The Jacobians rely on the derivatives $\frac{\partial f}{\partial \mu}$ and $\frac{\partial f}{\partial \sigma}$. Write functions below for these.
In [2]:
# PACKAGE
import matplotlib.pyplot as plt
import numpy as np
In [3]:
# GRADED FUNCTION
# This is the Gaussian function.
def f (x,mu,sig) :
return np.exp(-(x-mu)**2/(2*sig**2)) / np.sqrt(2*np.pi) / sig
# Next up, the derivative with respect to μ.
# If you wish, you may want to express this as f(x, mu, sig) multiplied by chain rule terms.
# === COMPLETE THIS FUNCTION ===
def dfdmu (x,mu,sig) :
return f(x, mu, sig) * (x - mu) / sig**2
# Finally in this cell, the derivative with respect to σ.
# === COMPLETE THIS FUNCTION ===
def dfdsig (x,mu,sig) :
return f(x, mu, sig) * (-1/sig) + f(x, mu, sig) * (x - mu)**2 / sig**3
Next recall that steepest descent shall move around in parameter space proportional to the negative of the Jacobian, i.e., $\begin{bmatrix} \delta\mu \\ \delta\sigma \end{bmatrix} \propto -\mathbf{J} $, with the constant of proportionality being the aggression of the algorithm.

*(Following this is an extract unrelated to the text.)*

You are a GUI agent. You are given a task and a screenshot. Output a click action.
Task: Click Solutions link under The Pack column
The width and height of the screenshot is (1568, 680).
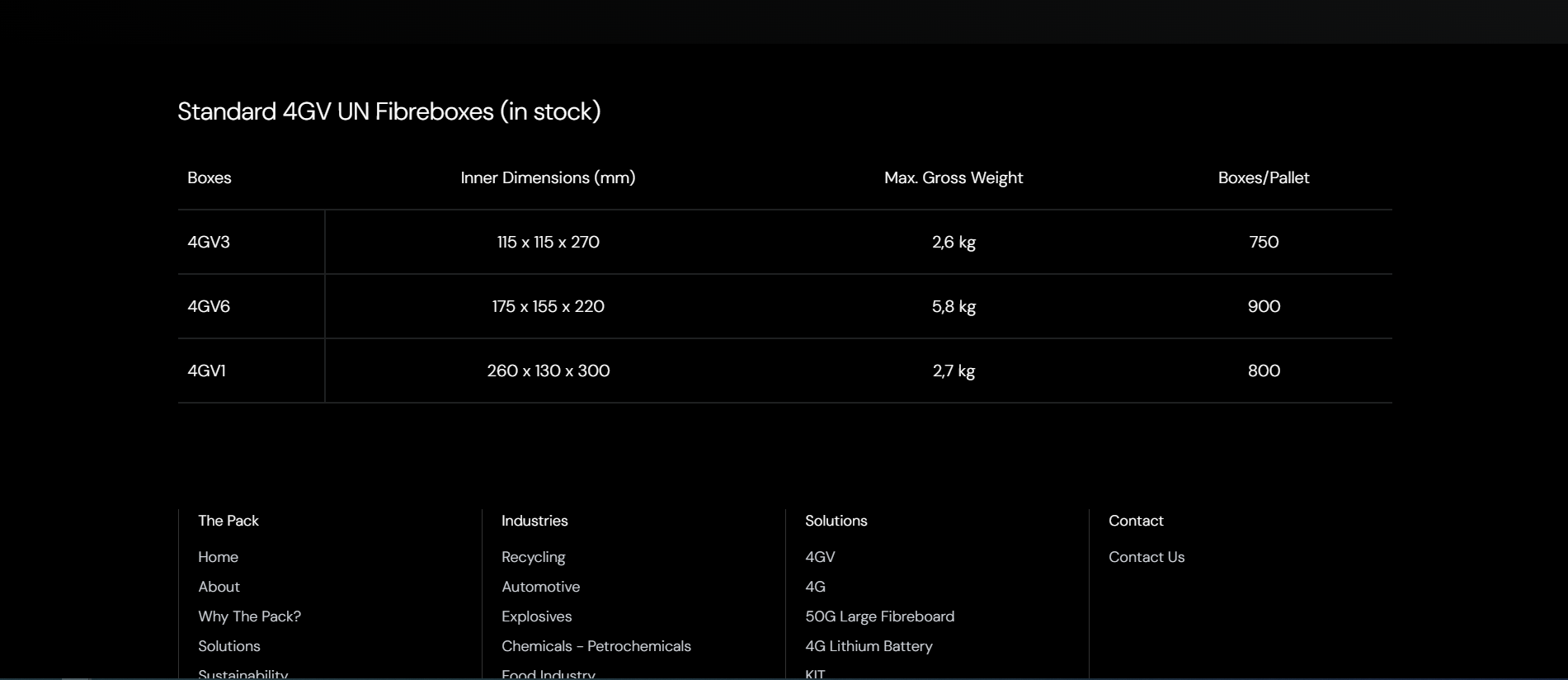click(228, 646)
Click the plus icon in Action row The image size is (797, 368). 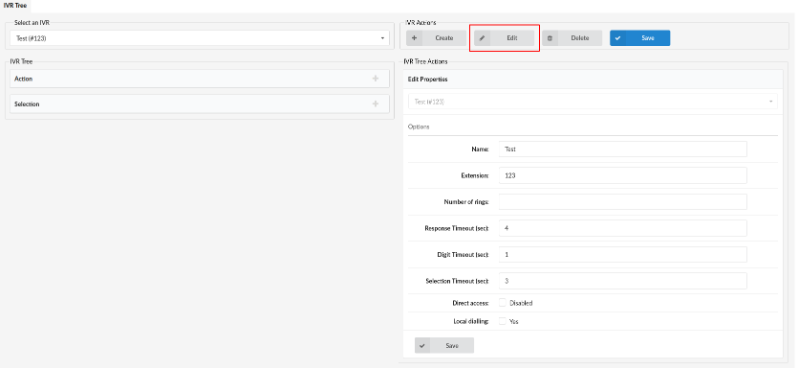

Modify the function below to include the $\frac{\partial ( \chi^2 ) }{\partial \sigma}$ term of the Jacobian, the $\frac{\partial ( \chi^2 ) }{\partial \mu}$ term has been included for you.
In [4]:
# GRADED FUNCTION
# Complete the expression for the Jacobian, the first term is done for you.
# Implement the second.
# === COMPLETE THIS FUNCTION ===
def steepest_step (x, y, mu, sig, aggression) :
J = np.array([
-2*(y - f(x,mu,sig)) @ dfdmu(x,mu,sig),
-2*(y - f(x,mu,sig)) @ dfdsig(x,mu,sig) # Replace the ??? with the second element of the Jacobian.
])
step = -J * aggression
return step
To test the code you've written above, run all previous cells (select each cell, then press the play button [ ▶| ] or press shift-enter). You can then use the code below to test out your function. You don't need to submit these cells; you can edit and run them as much as you like.
In [5]:
# First get the heights data, ranges and frequencies
x,y = heights_data()
# Next we'll assign trial values for these.
mu = 155 ; sig = 6
# We'll keep a track of these so we can plot their evolution.
p = np.array([[mu, sig]])
# Plot the histogram for our parameter guess
histogram(f, [mu, sig])
# Do a few rounds of steepest descent.
for i in range(50) :
dmu, dsig = steepest_step(x, y, mu, sig, 2000)
mu += dmu
sig += dsig
p = np.append(p, [[mu,sig]], axis=0)
# Plot the path through parameter space.
contour(f, p)
# Plot the final histogram.
histogram(f, [mu, sig])
Note that the path taken through parameter space is not necesarily the most direct path, as with steepest descent we always move perpendicular to the contours.